_The problem_.
Would you reproduce exactly the lines below from the one holding "Viewport: 457px width, 459px height." through the one holding "Select instruction 17", inclusive, and no others?

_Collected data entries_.
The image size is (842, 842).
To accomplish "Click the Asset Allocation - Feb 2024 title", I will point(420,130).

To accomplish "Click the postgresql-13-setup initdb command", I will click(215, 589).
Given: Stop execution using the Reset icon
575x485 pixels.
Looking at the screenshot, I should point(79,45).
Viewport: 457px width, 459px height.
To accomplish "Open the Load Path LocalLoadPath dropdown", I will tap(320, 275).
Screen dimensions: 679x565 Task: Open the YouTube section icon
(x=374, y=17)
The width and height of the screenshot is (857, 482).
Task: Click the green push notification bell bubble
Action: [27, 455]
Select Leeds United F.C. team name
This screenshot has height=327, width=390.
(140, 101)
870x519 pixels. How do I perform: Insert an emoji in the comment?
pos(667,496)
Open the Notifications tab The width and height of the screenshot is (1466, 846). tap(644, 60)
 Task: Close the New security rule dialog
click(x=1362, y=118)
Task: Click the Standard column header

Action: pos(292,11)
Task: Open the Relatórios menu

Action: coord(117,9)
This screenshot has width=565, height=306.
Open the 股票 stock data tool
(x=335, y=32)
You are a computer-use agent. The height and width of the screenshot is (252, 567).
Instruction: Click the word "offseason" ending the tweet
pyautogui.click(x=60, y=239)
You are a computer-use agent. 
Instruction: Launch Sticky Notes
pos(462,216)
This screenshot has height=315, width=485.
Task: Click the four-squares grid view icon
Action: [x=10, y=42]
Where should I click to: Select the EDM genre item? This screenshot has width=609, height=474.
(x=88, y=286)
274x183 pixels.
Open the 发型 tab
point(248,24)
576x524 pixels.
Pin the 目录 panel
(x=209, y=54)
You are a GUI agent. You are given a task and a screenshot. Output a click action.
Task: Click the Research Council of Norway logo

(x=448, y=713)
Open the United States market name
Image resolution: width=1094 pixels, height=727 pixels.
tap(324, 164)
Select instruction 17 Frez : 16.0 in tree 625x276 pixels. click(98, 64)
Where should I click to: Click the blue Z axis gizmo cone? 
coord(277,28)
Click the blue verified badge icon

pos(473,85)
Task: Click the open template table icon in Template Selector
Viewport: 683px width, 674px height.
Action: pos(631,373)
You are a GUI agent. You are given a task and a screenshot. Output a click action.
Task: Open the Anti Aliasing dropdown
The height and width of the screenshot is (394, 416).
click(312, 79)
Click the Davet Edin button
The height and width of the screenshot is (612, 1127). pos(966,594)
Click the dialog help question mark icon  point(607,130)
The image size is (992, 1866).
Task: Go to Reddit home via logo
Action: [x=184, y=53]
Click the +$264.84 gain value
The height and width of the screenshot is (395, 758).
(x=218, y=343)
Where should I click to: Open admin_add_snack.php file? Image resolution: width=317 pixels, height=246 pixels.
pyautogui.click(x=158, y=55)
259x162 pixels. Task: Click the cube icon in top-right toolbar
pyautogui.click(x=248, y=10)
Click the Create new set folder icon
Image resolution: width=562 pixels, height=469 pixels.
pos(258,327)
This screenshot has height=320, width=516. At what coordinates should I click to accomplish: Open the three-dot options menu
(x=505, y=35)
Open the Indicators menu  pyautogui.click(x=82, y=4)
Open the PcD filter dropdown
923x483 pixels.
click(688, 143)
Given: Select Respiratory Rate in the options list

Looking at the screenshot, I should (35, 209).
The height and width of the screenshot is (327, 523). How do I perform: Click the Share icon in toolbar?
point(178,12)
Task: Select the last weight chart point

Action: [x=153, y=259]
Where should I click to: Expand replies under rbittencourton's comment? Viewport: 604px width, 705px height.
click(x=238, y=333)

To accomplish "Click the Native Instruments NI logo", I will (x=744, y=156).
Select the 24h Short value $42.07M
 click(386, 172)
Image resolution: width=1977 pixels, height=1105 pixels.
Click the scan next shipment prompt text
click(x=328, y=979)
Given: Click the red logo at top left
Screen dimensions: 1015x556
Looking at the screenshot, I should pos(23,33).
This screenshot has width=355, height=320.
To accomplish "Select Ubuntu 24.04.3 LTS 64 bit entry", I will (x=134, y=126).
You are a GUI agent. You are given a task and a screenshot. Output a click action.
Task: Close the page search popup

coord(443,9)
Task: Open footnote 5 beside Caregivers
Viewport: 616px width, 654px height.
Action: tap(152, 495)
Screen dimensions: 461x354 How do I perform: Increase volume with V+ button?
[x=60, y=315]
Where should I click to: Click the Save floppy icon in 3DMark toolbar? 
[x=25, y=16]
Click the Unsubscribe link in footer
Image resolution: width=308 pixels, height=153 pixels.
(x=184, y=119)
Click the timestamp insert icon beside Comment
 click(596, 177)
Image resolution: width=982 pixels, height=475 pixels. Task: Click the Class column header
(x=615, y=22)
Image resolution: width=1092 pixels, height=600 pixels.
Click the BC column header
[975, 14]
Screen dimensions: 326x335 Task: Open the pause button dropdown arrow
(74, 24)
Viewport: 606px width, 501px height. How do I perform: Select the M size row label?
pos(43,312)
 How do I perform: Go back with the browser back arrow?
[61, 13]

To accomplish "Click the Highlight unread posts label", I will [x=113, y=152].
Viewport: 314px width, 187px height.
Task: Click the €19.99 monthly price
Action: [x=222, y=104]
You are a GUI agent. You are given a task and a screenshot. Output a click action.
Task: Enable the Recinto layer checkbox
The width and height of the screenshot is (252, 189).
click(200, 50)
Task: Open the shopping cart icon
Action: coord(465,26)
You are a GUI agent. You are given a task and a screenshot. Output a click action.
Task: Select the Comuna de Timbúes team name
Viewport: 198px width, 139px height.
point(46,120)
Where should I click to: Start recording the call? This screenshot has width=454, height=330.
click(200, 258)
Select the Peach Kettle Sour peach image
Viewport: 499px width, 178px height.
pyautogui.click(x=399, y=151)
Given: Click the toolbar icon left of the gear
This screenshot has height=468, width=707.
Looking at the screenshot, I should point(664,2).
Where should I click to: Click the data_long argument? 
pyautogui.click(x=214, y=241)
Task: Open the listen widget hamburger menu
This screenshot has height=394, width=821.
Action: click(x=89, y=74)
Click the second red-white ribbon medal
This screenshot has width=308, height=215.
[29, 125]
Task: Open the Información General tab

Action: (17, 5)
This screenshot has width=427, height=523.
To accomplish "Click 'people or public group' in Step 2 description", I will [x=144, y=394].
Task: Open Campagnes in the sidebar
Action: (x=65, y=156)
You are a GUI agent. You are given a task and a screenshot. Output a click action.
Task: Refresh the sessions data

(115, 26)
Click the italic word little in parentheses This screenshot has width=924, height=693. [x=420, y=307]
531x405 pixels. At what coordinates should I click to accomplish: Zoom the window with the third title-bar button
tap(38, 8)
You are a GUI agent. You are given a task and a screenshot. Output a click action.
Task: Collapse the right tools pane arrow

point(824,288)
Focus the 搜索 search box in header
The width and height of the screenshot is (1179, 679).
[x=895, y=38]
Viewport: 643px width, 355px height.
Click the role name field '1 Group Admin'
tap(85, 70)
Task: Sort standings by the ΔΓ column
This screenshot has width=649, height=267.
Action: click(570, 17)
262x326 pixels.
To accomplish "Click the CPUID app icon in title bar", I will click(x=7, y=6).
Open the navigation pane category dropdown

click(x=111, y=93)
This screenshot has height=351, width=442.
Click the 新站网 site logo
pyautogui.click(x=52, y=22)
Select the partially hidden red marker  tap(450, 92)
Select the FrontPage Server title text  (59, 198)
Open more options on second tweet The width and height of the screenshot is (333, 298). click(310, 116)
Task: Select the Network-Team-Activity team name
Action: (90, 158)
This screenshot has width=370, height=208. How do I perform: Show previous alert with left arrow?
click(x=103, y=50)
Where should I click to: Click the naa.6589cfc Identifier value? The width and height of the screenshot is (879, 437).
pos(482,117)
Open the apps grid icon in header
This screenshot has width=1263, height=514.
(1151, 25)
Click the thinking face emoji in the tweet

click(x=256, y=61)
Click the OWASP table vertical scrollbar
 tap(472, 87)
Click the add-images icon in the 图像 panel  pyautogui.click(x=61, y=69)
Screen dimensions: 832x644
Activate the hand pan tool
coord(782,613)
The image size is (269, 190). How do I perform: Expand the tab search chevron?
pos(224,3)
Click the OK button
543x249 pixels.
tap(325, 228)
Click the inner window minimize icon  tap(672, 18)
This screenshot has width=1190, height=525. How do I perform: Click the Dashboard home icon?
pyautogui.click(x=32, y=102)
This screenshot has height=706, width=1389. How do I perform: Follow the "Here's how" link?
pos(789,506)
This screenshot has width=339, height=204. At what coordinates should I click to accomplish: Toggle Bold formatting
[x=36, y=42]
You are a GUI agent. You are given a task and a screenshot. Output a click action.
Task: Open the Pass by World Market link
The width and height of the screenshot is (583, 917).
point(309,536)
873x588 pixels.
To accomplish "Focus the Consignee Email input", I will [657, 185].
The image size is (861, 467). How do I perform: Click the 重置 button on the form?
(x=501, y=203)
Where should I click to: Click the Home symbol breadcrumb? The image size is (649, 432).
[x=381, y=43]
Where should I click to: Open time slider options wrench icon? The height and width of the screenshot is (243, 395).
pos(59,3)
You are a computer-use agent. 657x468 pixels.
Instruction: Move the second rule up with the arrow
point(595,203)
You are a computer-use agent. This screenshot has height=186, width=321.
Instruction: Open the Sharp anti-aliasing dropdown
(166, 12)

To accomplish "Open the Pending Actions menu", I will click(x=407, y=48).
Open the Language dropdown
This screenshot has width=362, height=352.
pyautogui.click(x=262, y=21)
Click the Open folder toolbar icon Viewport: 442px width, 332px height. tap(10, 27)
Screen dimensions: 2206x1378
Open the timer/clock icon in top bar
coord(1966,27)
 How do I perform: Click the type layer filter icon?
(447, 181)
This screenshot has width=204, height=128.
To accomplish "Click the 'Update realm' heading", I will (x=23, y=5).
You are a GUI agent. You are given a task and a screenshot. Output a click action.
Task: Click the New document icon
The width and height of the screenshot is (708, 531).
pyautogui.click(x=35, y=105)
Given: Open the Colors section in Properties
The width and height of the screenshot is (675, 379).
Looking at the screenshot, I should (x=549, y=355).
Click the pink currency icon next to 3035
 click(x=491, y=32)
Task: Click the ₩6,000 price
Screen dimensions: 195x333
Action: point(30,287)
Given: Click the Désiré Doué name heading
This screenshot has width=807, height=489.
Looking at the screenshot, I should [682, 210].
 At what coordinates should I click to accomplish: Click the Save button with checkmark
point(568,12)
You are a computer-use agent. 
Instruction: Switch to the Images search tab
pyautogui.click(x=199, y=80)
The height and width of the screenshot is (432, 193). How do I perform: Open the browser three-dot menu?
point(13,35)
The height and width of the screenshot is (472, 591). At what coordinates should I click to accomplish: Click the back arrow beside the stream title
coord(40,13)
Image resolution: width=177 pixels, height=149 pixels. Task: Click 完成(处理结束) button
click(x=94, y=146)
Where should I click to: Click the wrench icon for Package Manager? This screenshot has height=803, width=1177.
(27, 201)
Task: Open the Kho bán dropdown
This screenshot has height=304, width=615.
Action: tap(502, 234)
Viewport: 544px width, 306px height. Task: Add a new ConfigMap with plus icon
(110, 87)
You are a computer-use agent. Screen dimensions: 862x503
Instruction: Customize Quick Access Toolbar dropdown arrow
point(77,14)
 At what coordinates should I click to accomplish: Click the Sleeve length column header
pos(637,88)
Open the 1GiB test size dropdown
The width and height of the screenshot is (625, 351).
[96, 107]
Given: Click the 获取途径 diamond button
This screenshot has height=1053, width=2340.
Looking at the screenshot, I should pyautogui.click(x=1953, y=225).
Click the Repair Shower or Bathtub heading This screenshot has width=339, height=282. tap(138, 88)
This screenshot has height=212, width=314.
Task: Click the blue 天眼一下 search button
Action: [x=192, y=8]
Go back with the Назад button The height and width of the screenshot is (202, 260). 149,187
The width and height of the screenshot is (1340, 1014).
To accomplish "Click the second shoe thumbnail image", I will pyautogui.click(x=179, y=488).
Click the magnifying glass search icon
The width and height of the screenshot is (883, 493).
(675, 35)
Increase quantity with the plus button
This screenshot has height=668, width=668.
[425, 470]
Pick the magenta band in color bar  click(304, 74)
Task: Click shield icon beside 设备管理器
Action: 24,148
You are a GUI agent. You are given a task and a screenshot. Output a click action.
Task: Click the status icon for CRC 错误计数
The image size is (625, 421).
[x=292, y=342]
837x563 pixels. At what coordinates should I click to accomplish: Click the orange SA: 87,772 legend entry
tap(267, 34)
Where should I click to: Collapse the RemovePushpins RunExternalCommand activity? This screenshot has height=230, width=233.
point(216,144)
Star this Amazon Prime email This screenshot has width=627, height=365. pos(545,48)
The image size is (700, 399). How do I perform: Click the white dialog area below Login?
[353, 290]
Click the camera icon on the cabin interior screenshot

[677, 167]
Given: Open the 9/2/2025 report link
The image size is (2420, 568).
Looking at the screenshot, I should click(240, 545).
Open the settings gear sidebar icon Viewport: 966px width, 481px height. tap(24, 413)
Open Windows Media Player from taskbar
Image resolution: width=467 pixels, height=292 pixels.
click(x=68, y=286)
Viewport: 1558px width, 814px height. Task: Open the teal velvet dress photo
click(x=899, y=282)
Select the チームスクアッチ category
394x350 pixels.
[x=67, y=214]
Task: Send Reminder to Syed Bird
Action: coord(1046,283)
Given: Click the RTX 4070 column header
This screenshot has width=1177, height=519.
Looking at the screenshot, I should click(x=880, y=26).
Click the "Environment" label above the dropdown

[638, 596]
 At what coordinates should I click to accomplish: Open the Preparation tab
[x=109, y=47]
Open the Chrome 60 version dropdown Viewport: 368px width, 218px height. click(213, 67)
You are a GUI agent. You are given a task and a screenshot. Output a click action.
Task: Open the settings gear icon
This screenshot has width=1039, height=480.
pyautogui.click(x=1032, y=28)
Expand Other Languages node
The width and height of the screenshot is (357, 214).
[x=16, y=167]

_Completed exercise_.
Viewport: 457px width, 459px height.
To accomplish "Open the Load Path LocalLoadPath dropdown", I will tap(320, 275).
Screen dimensions: 679x565 Task: Open the YouTube section icon
(x=374, y=17)
The width and height of the screenshot is (857, 482).
Task: Click the green push notification bell bubble
Action: [27, 455]
Select Leeds United F.C. team name
This screenshot has height=327, width=390.
(140, 101)
870x519 pixels. How do I perform: Insert an emoji in the comment?
pos(667,496)
Open the Notifications tab The width and height of the screenshot is (1466, 846). tap(644, 60)
 Task: Close the New security rule dialog
click(x=1362, y=118)
Task: Click the Standard column header

Action: pos(292,11)
Task: Open the Relatórios menu

Action: coord(117,9)
This screenshot has width=565, height=306.
Open the 股票 stock data tool
(x=335, y=32)
You are a computer-use agent. The height and width of the screenshot is (252, 567).
Instruction: Click the word "offseason" ending the tweet
pyautogui.click(x=60, y=239)
You are a computer-use agent. 
Instruction: Launch Sticky Notes
pos(462,216)
This screenshot has height=315, width=485.
Task: Click the four-squares grid view icon
Action: [x=10, y=42]
Where should I click to: Select the EDM genre item? This screenshot has width=609, height=474.
(x=88, y=286)
274x183 pixels.
Open the 发型 tab
point(248,24)
576x524 pixels.
Pin the 目录 panel
(x=209, y=54)
You are a GUI agent. You are given a task and a screenshot. Output a click action.
Task: Click the Research Council of Norway logo

(x=448, y=713)
Open the United States market name
Image resolution: width=1094 pixels, height=727 pixels.
tap(324, 164)
Select instruction 17 Frez : 16.0 in tree 625x276 pixels. click(98, 64)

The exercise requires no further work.